Forschungstreffen 18th Artificial Intelligence Art and Aesthetics Research Group: “AI - Aesthetics – Music”

Nancarrow Okinawa © Masaru Kaido

Do, 19.04.2018

Goethe-Institut Tokyo, Saal

Anfahrtsbeschreibung
7-5-56 Akasaka, Minato-ku
107-0052 Tokyo

Wird Künstliche Intelligenz (KI) zukünftig in der Lage sein, in die Sphäre des Kreativen vorzudringen? Wird sie ein eigenes, autonomes Bewusstsein erlangen und Kunst nach eigenen Vorstellungen und Gesetzen kreieren?
 
Diese Fragestellung stand im Zentrum der „Artificial Intelligence Art and Aesthetics Exhibition“ statt, die mit Unterstützung durch das Goethe Institut Tokyo vom 3.11.2017 bis 8.1.2018 am Okinawa Institute for Science and Technology veranstaltet wurde.
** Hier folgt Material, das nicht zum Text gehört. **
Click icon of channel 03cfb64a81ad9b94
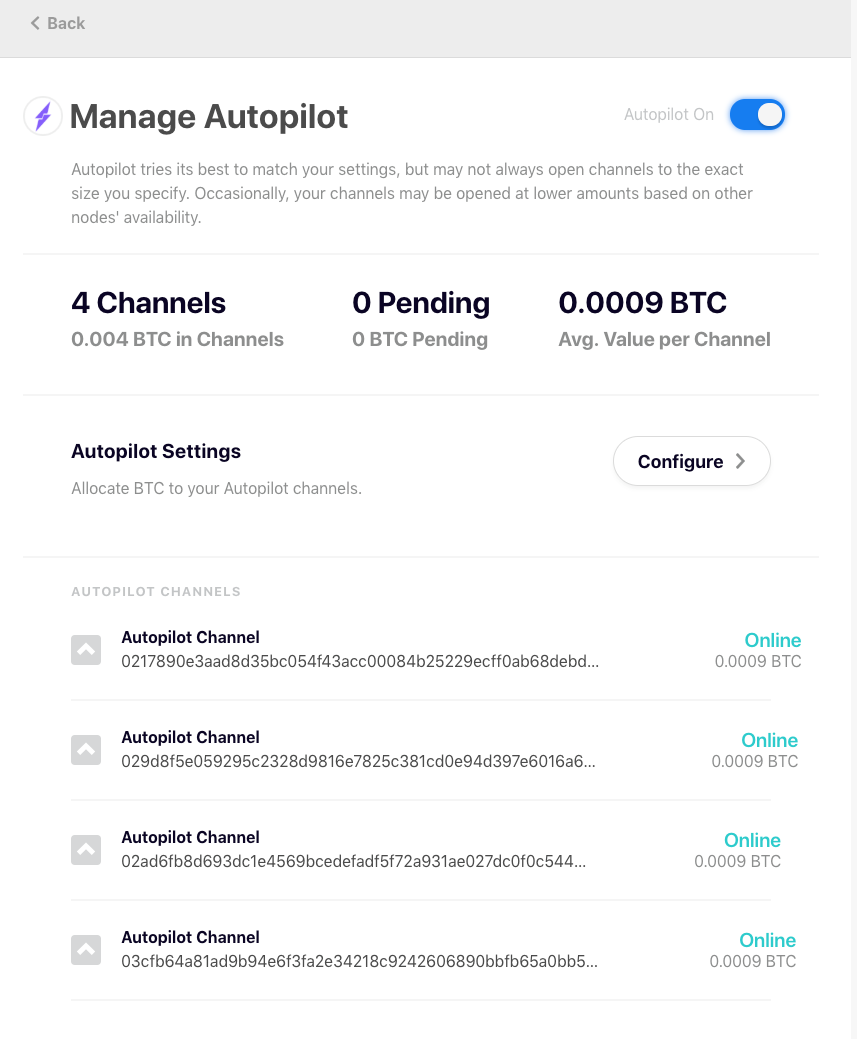857x1039 pixels. (x=86, y=950)
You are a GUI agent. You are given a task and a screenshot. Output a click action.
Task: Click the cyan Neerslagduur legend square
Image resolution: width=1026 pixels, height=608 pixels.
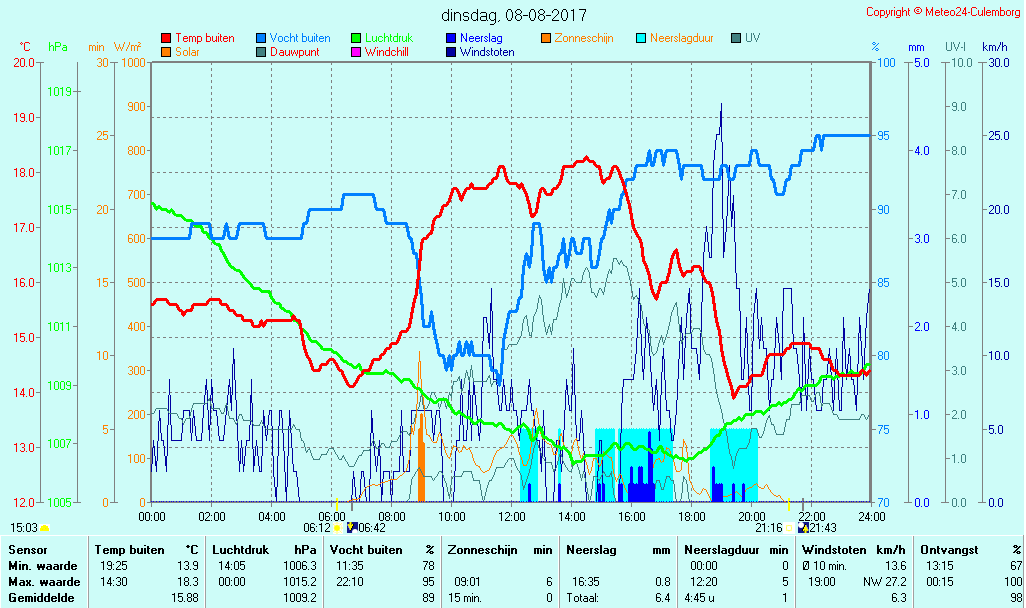pyautogui.click(x=641, y=39)
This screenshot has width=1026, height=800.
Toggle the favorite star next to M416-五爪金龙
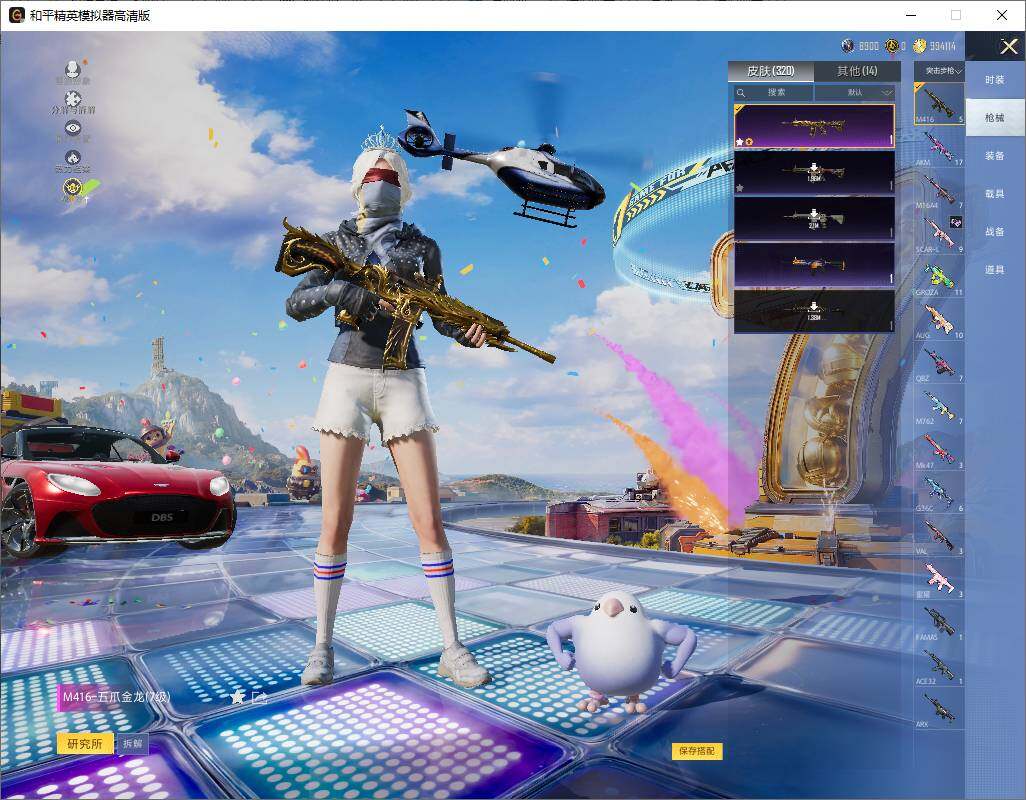(235, 697)
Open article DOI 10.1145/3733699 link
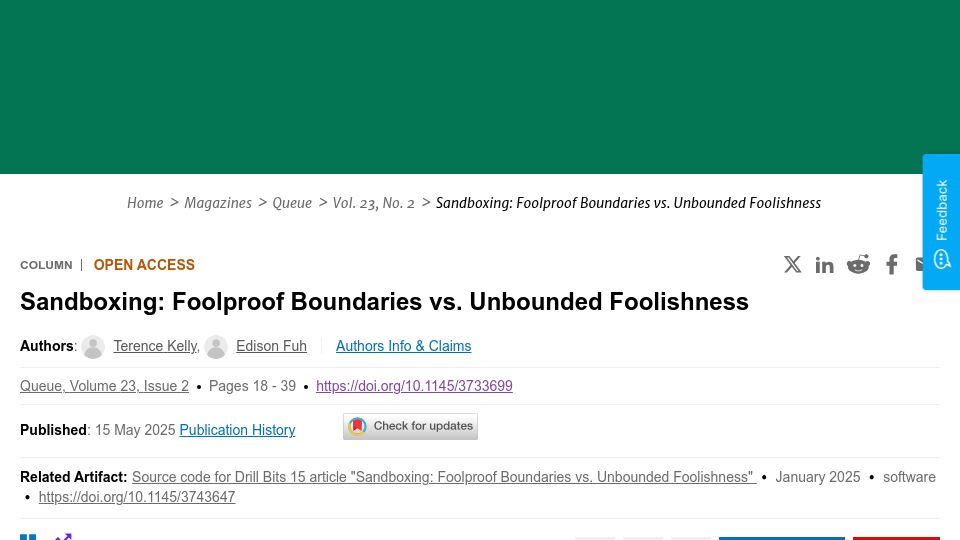The height and width of the screenshot is (540, 960). 414,386
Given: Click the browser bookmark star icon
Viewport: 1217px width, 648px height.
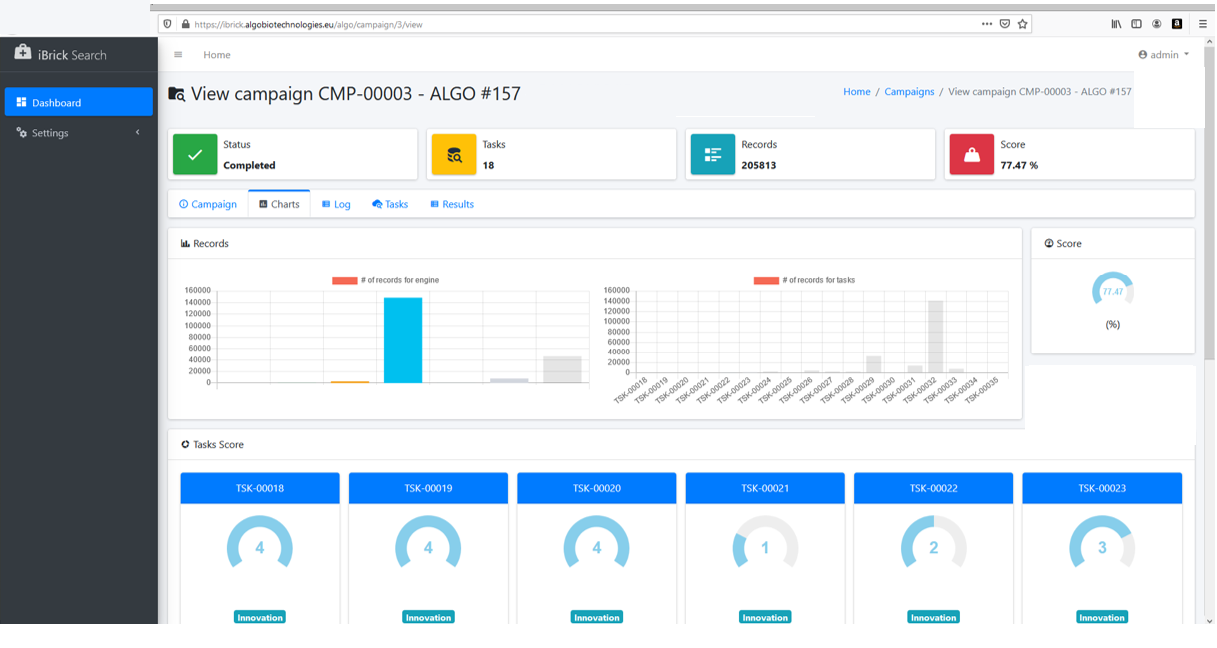Looking at the screenshot, I should pos(1022,24).

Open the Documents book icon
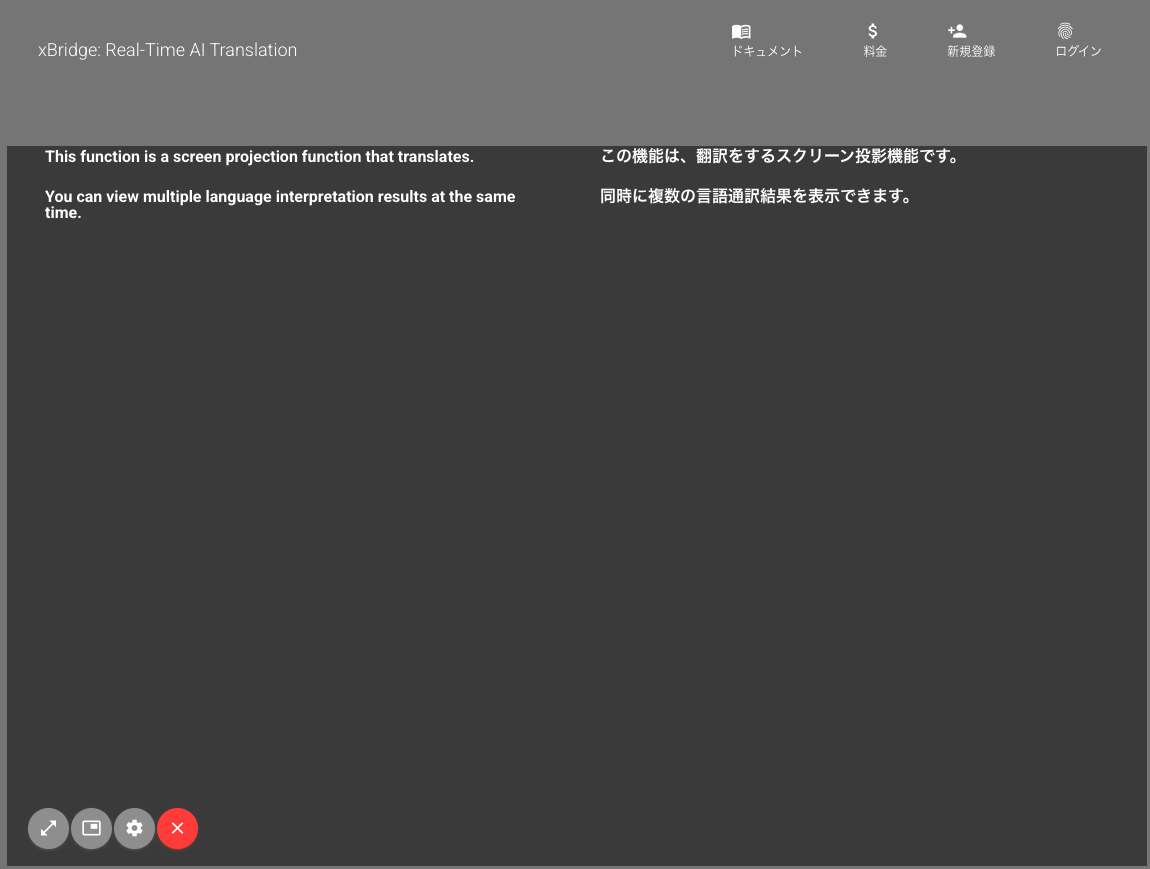point(741,32)
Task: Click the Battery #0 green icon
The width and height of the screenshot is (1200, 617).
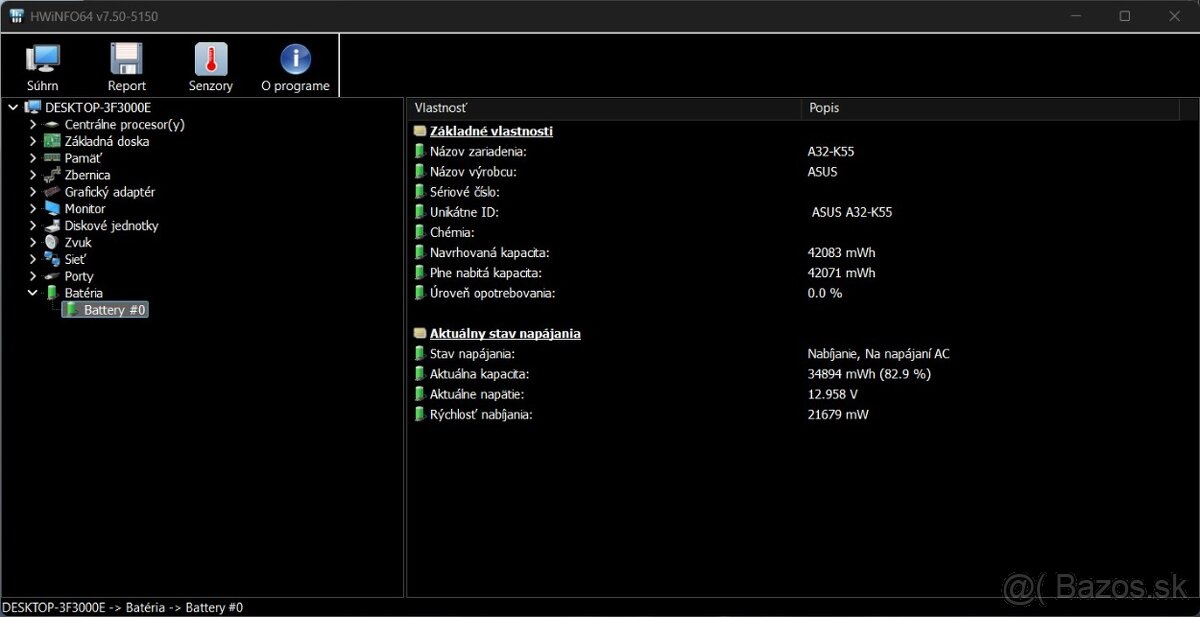Action: click(72, 310)
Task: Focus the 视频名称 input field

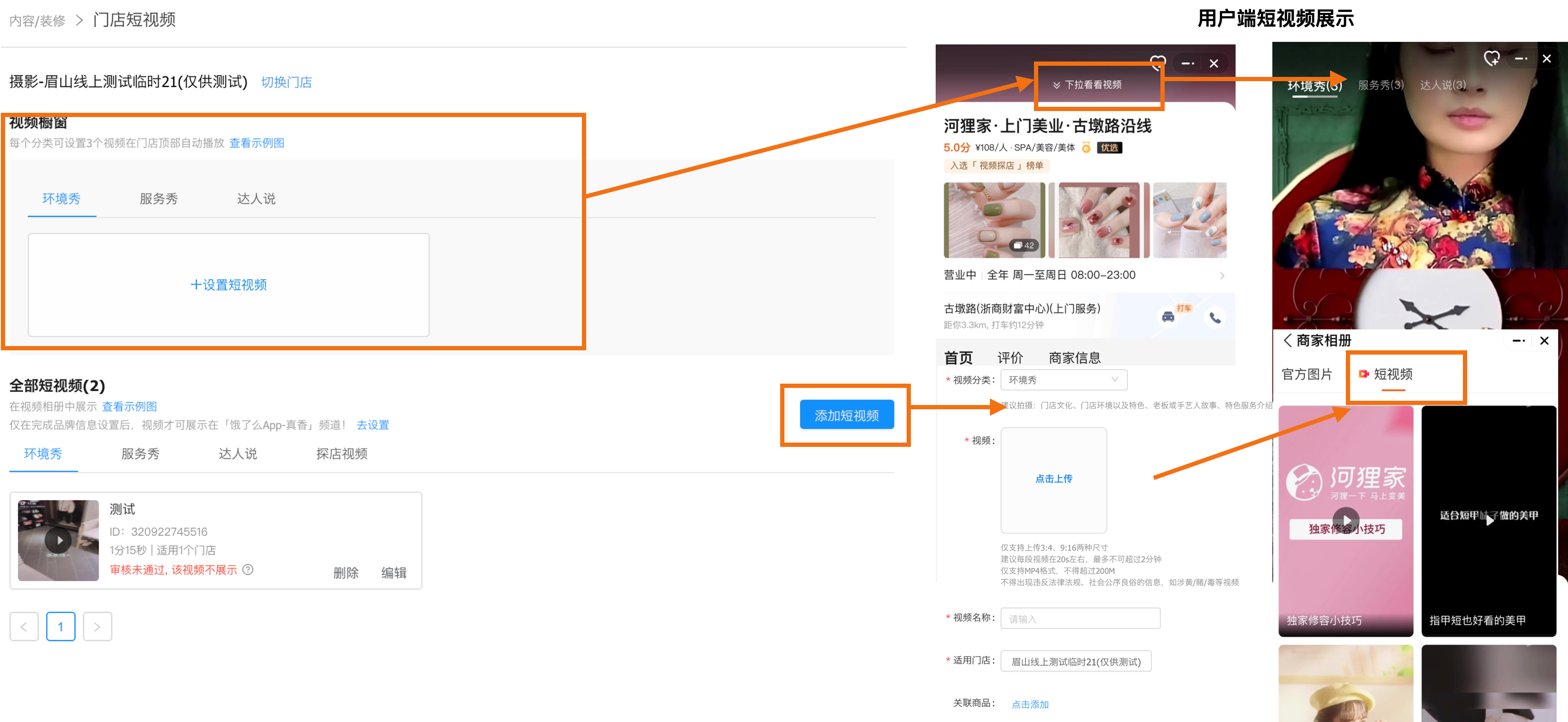Action: pyautogui.click(x=1081, y=619)
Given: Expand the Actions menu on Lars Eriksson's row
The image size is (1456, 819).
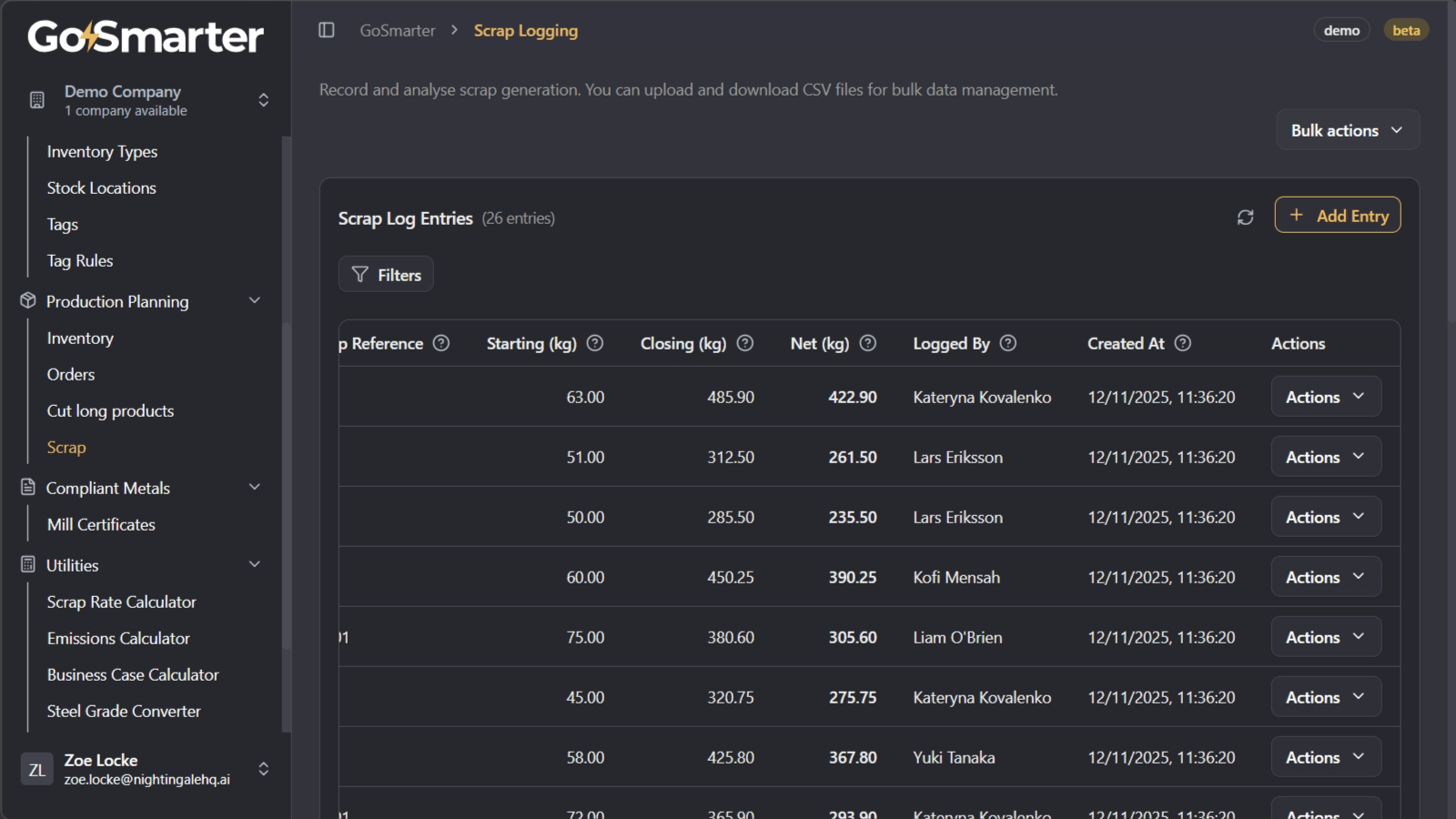Looking at the screenshot, I should pos(1325,456).
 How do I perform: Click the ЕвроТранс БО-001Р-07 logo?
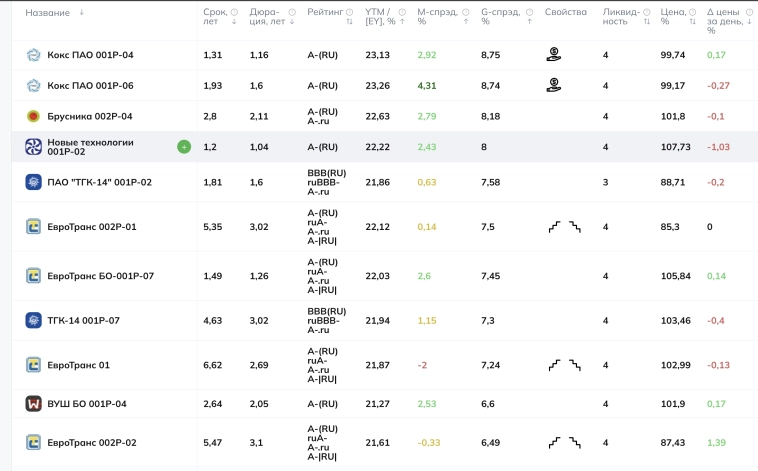coord(33,275)
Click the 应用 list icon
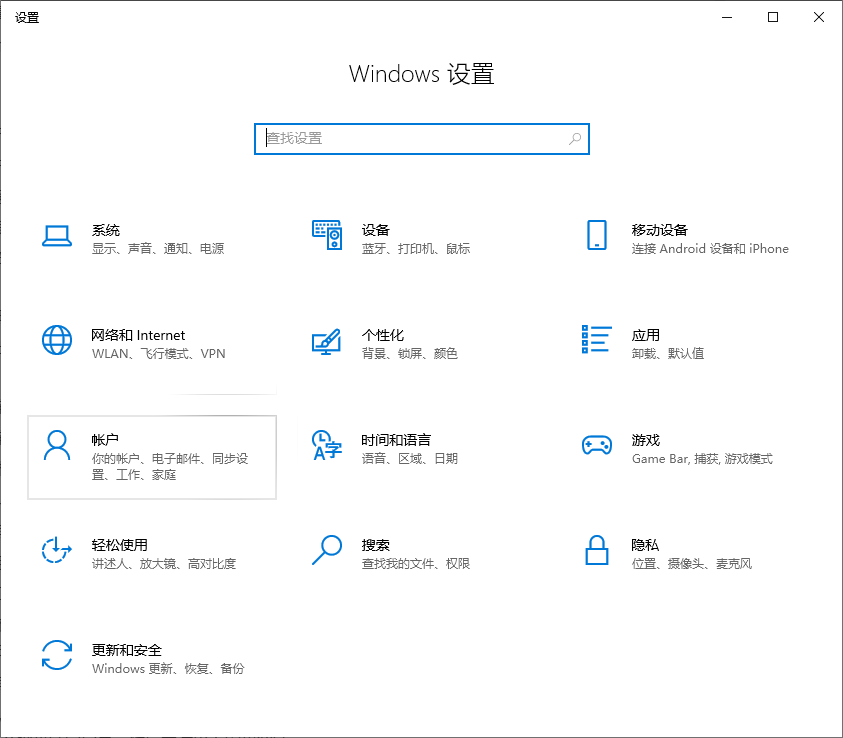 595,340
Die genreübergreifend angelegte Ausstellung  beleuchtete anhand des aktuellen Forschungsstandes die Frage, ob KI in Zukunft eine autonome Kreativität entwickeln wird. Sie präsentierte neueste Erkenntnisse auf dem Feld der KI-Kunst unter Beteiligung von Künstlern und Wissenschaftlern aus Japan und der ganzen Welt.
 
Das Forschungstreffen reflektiert die Konzertreihe zum Thema „Künstliche Intelligenz und Musik“, die im Rahmen der „Artificial Intelligence Art and Aesthetics Exhibition“ im November 2017 veranstaltet wurde. Die beteiligten Komponisten Masahiro Miwa, Kiyoshi Furukawa, Hirokazu Hiraishi und Tsubasa Tanaka umreißen anhand der Konzertmitschnitte aus Okinawa unterschiedliche Perspektiven auf die Interaktion zwischen Mensch und Maschine als kompositorische Praxis.
 
Im Anschluss an die Präsentationen folgt eine Diskussion mit dem Ausstellungskurator Hideki Nakazawa und den vier Komponisten.